100s of driverless vehicles in New Zealand at end of 2017

 

Driverless vehicles and cars that brake by themselves are being hailed as the future of transport in t

Driverless vehicles and cars that brake by themselves are being hailed as the future of transport in this country

In its briefing to the incoming Transport Minister, Simon Bridges, the Ministry of Transport said new car technologies would improve safety and efficiency on the road.

A spokesperson for the the New Zealand Institute of Economic Research, Nick Allison, said self-braking cars were already available here but would not dominate roads for another 20 years.

Mr Allison said the technology could reduce how much the Government spent on infrastructure.

“As we go into the future – and we’re talking 15, 20 years out when this technology is starting to become much more prevalent – then we would expect less demand on the public purse for building additional capacity than would have been there otherwise.”

 

NZTech head Graeme Muller predicts hundreds of driverless cars will be seen on New Zealand’s roads by the end of next year.

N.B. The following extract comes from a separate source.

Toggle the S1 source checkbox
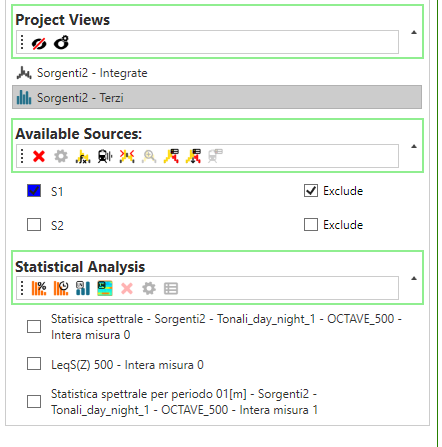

He was commenting on the historic announcement today of New Zealand’s first research trial of a driverless electric shuttle which will begin next year.

HMI Technologies and Christchurch International Airport Limited have today announced a two-year research trial of a 15-passenger seat French-built Navya shuttle in Christchurch, starting in 2017.

“This is great news for New Zealand,” NZTech chief executive Muller says.

“We are starting to see driverless vehicle pilots in New Zealand – the Volvo pilot in Tauranga in November and now the Christchurch Airport trial – but we are certainly not leading the world.

“Driverless vehicle technology is developing at such a rapid pace that many cities around the world are already piloting the technology.

“The government has done a good job of opening up the opportunity for testing this technology in New Zealand but we should set ourselves some stretch goals if we want to lead the world.

“I would predict that by the end of 2017 there will actually be 100s of driverless vehicles in New Zealand at various stages of trail and commercial operation,” Muller says.